Task to complete. Exclude all pictures, then write out exactly the lines below from the first one through the line with "You are a computer-use agent. 1342x896".

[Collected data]

((

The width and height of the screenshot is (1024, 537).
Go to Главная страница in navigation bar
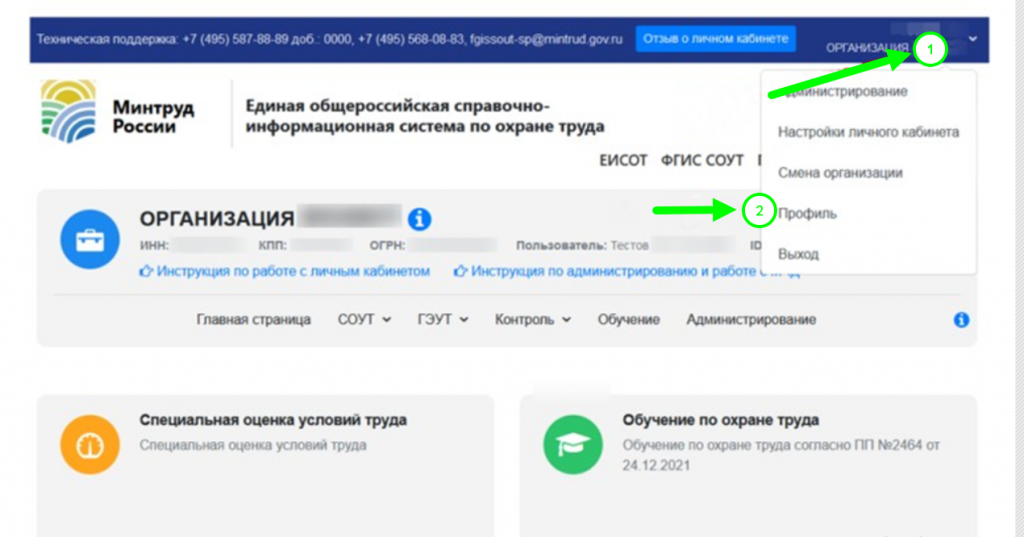click(253, 320)
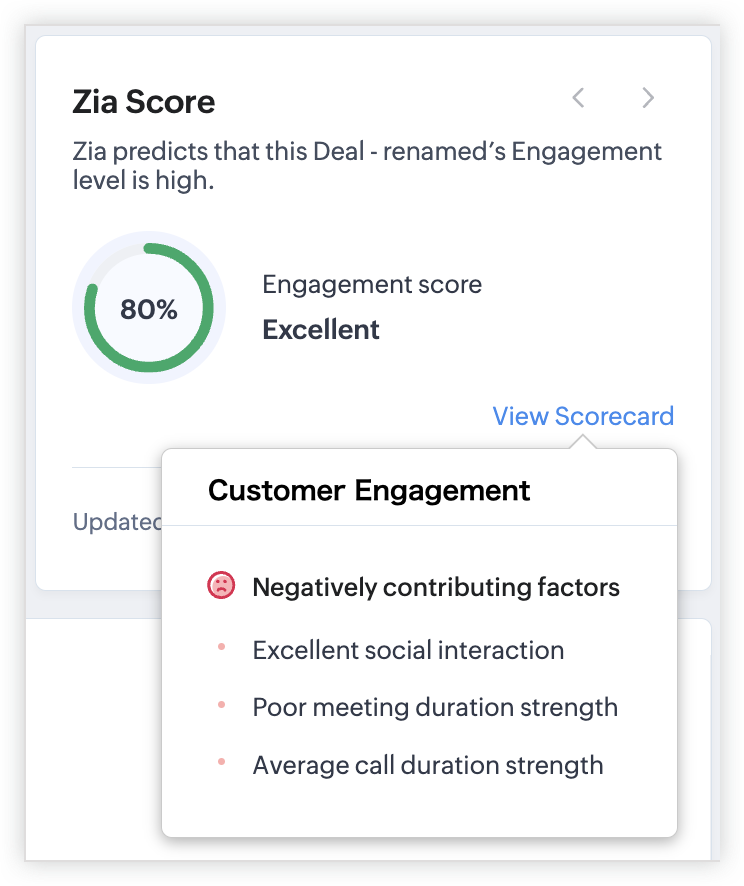Click the Engagement score label
The height and width of the screenshot is (886, 744).
[372, 284]
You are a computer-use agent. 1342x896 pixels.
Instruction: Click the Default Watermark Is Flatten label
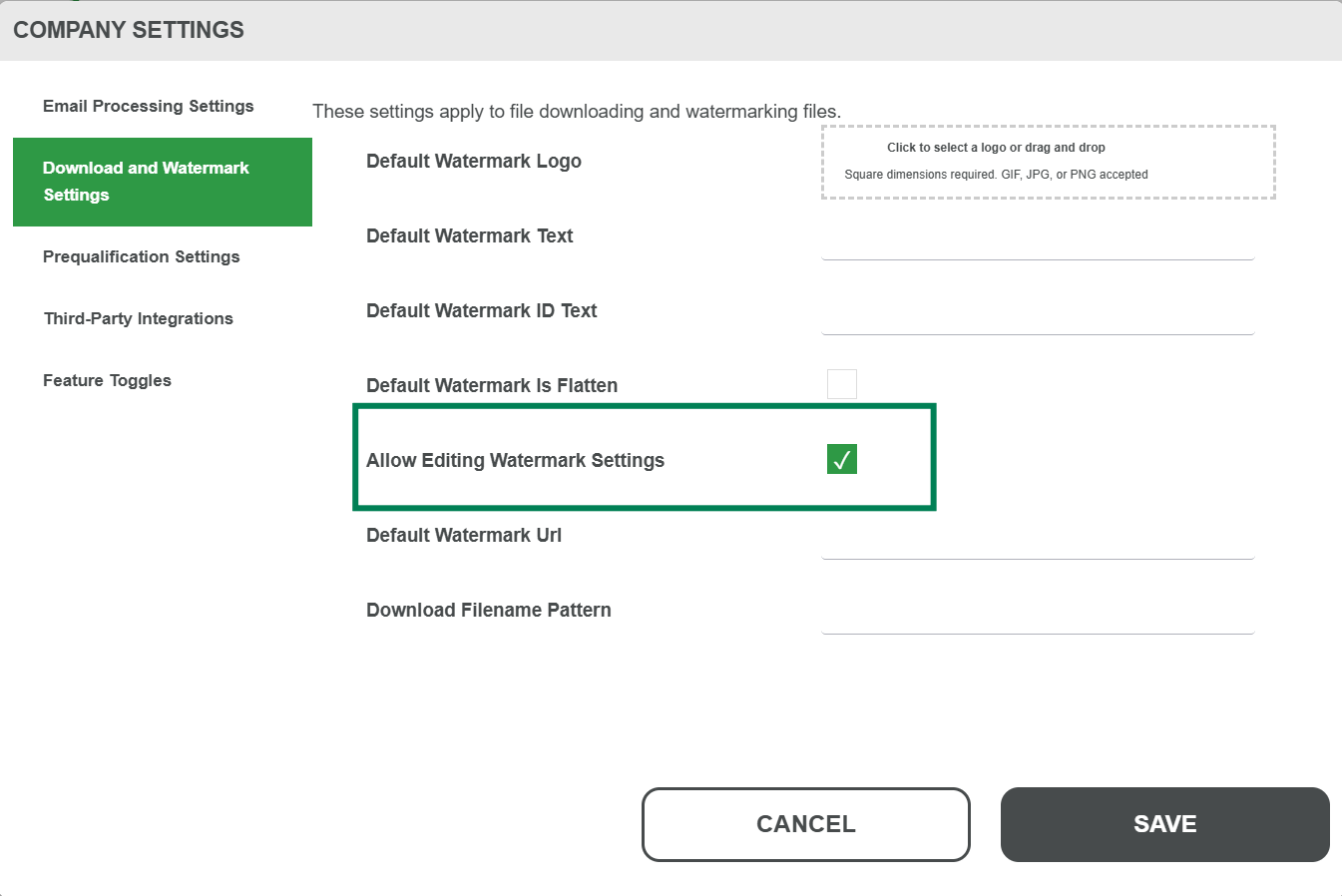491,385
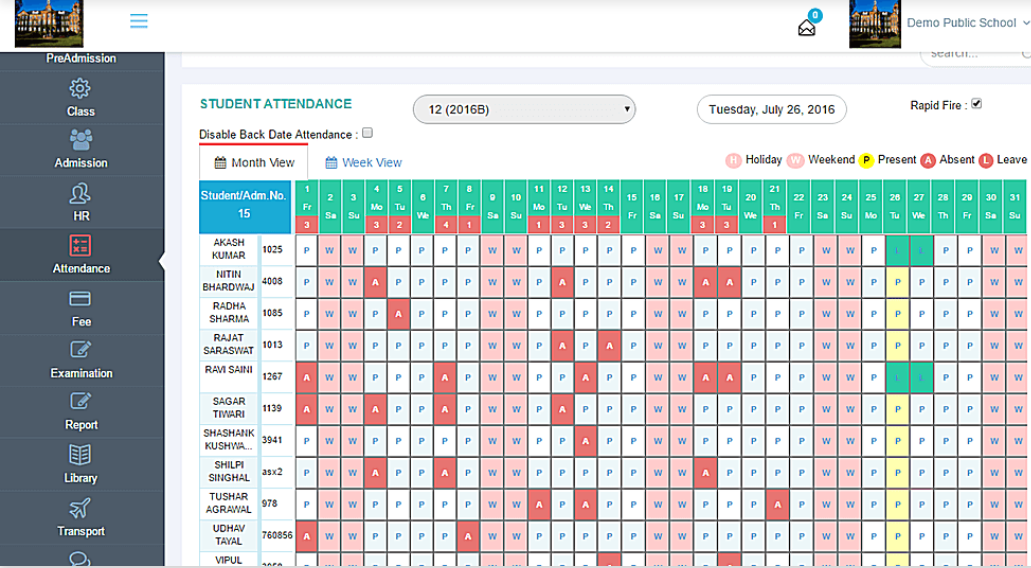Open the mail notifications envelope icon

tap(807, 27)
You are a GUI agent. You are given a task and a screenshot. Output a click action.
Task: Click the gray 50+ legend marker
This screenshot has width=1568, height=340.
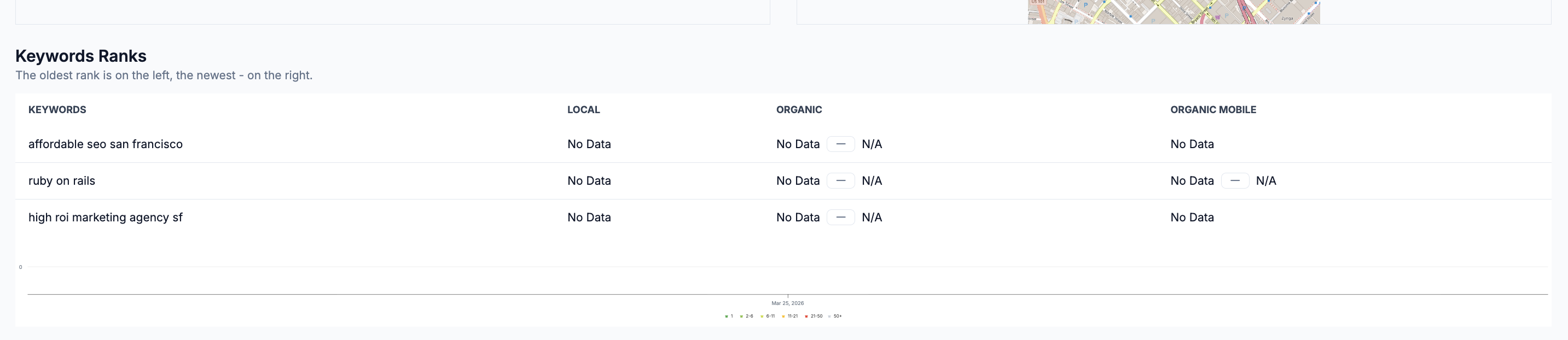pos(829,316)
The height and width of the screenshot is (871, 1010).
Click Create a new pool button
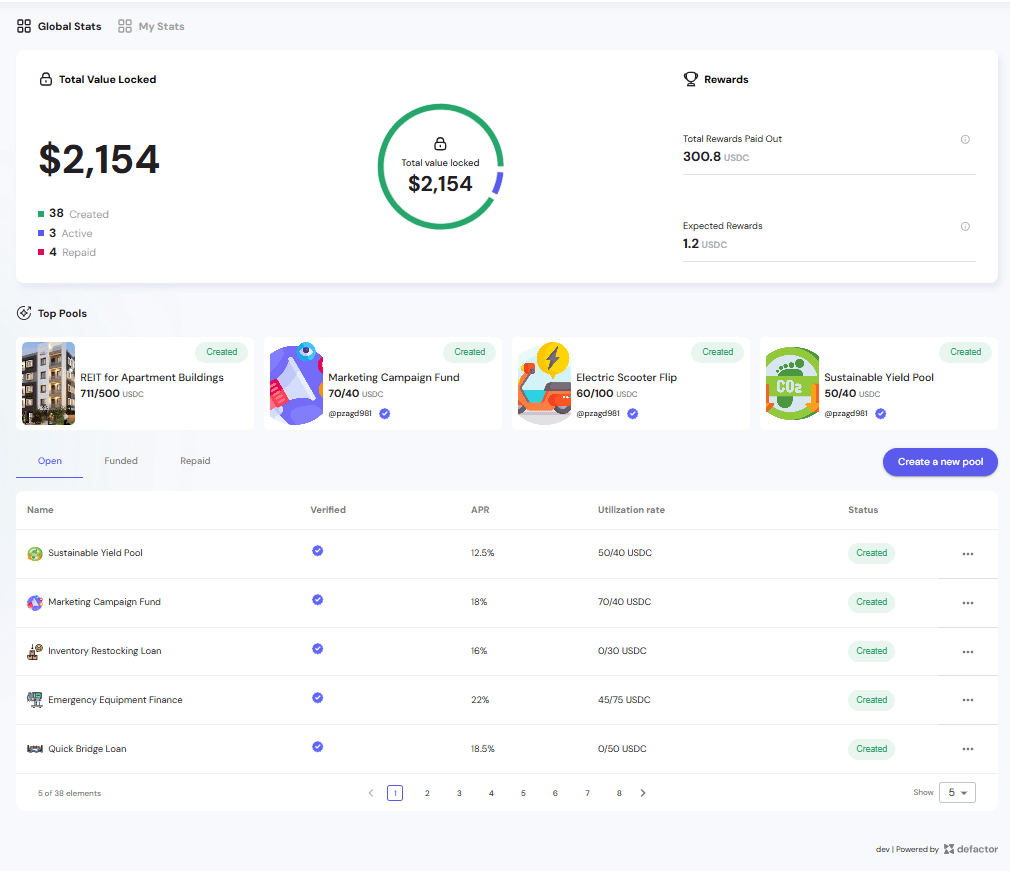tap(940, 462)
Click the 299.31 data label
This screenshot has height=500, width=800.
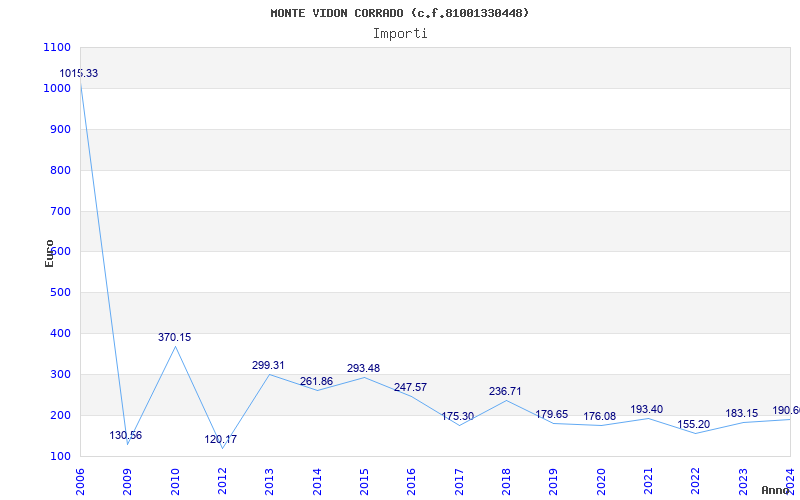point(268,366)
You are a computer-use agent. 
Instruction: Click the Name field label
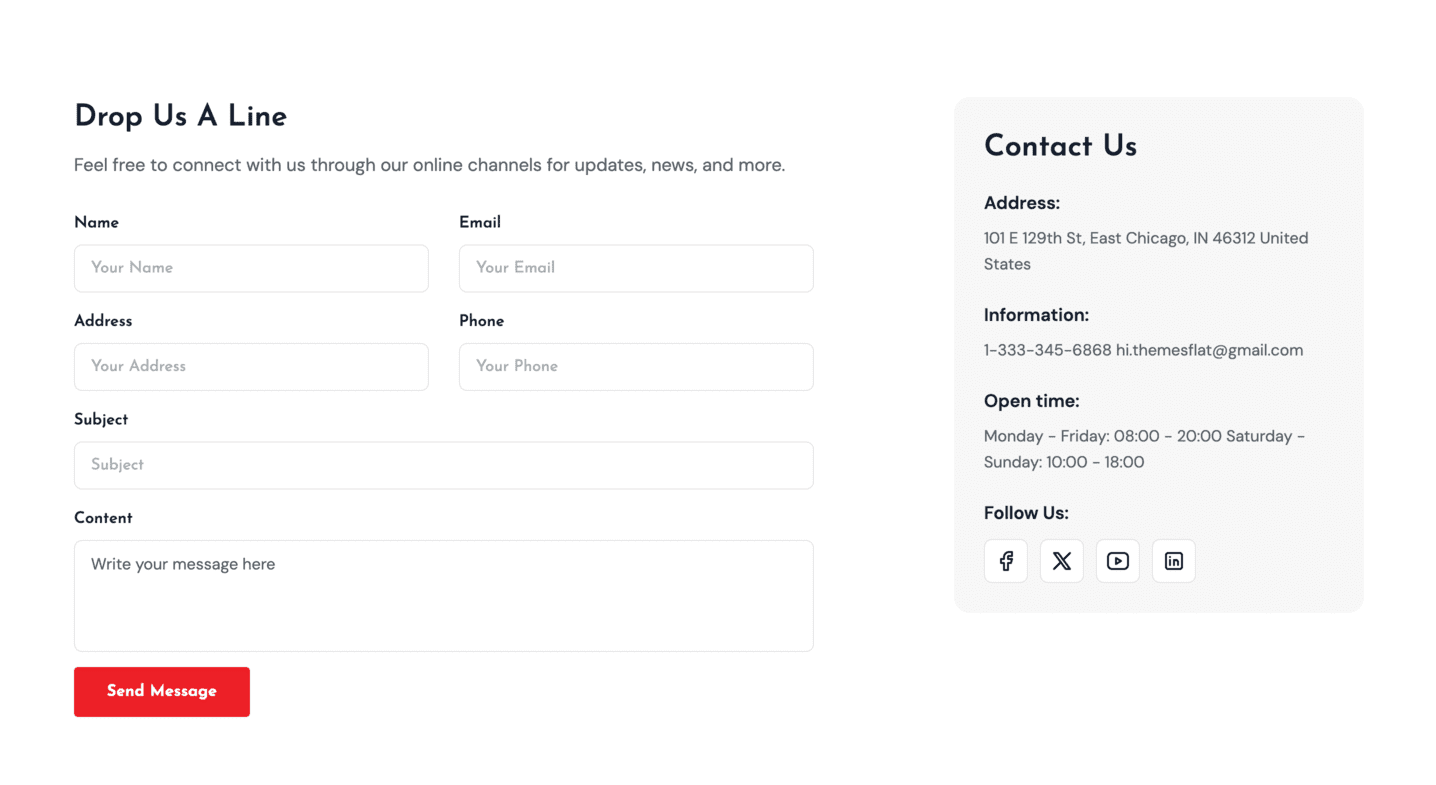(96, 222)
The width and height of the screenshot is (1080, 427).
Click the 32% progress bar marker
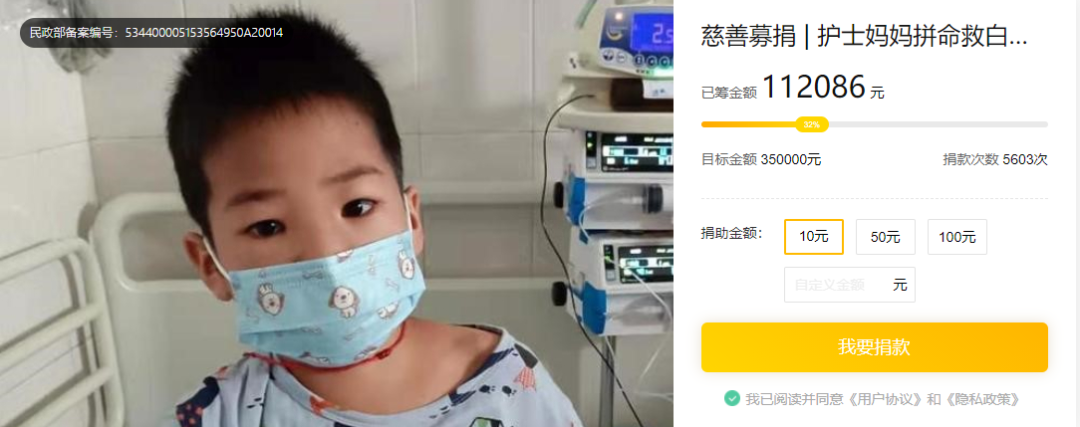tap(811, 125)
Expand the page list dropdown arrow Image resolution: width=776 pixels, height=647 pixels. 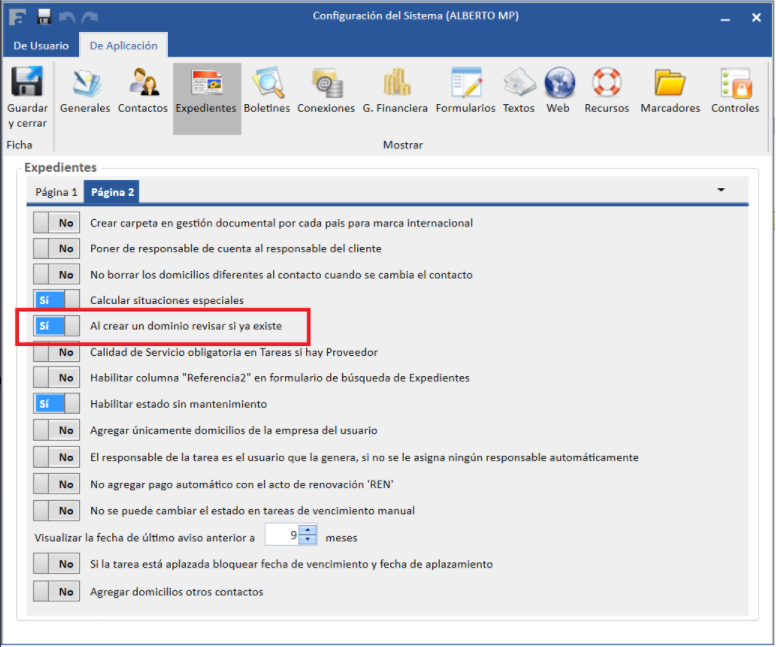720,190
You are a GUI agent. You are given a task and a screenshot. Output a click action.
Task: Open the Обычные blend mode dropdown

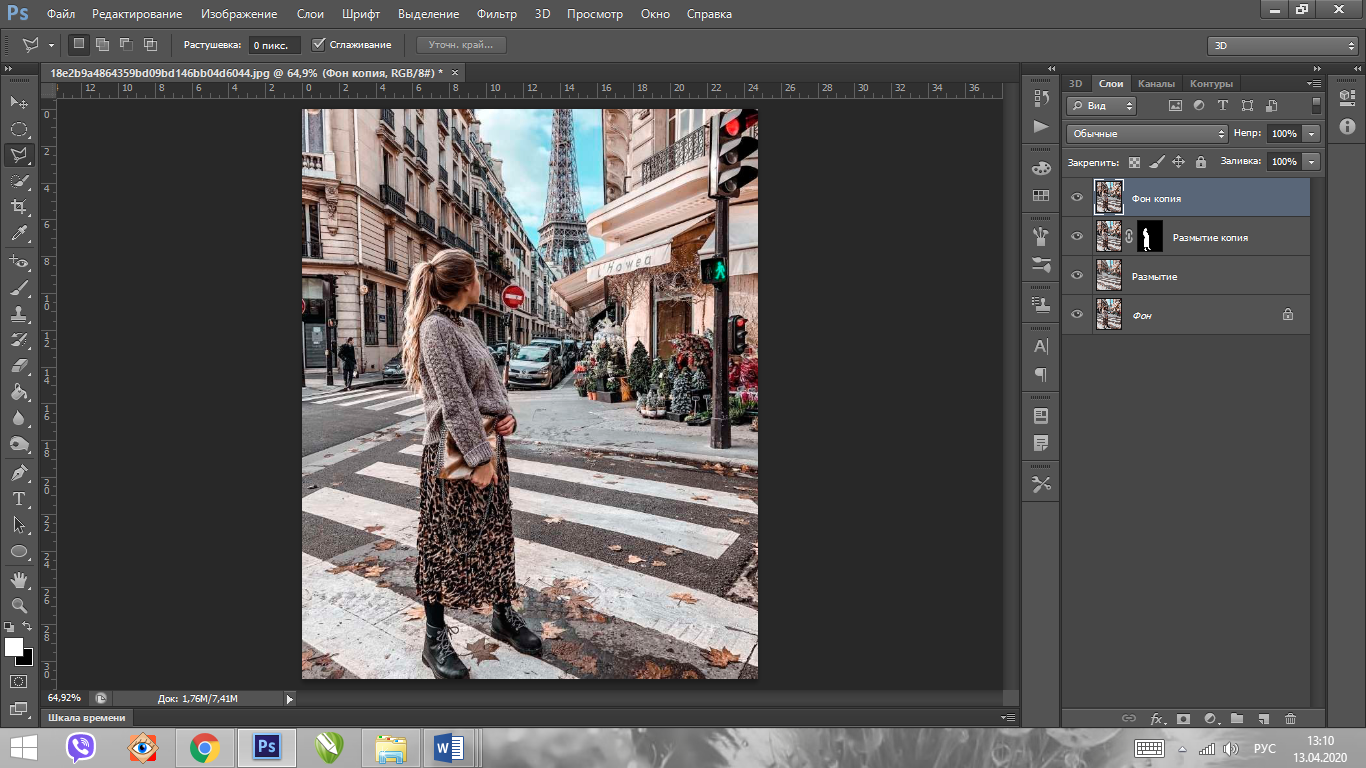(x=1146, y=133)
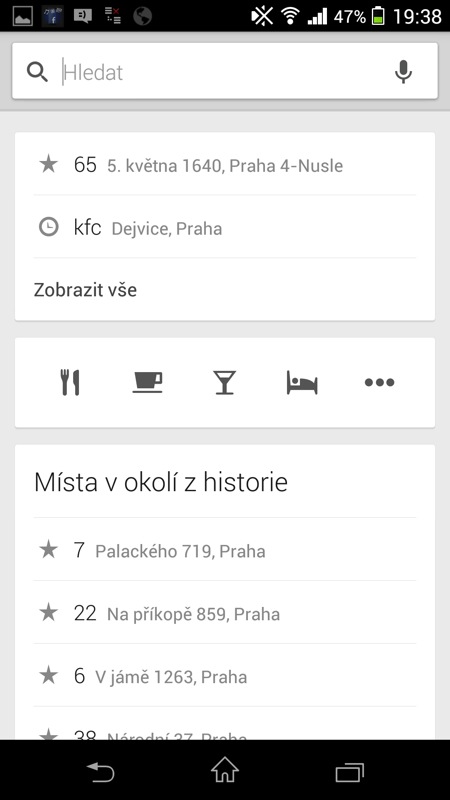Viewport: 450px width, 800px height.
Task: Tap the magnifying glass search icon
Action: (37, 72)
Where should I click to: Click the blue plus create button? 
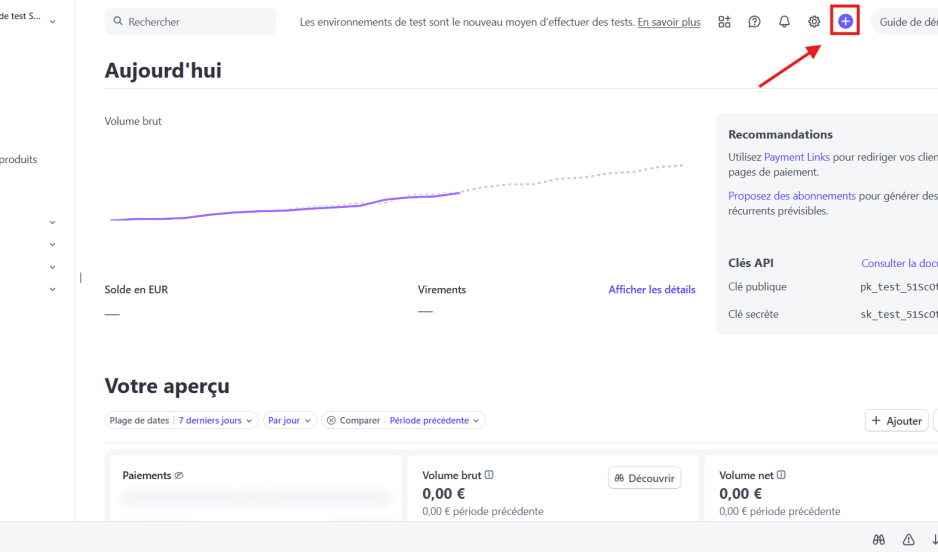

))

Exercise solution.
The width and height of the screenshot is (1024, 537).
Go to Главная страница in navigation bar
click(253, 320)
Click the Engagement score label
The height and width of the screenshot is (886, 744).
[372, 284]
You are a computer-use agent. 1342x896 pixels.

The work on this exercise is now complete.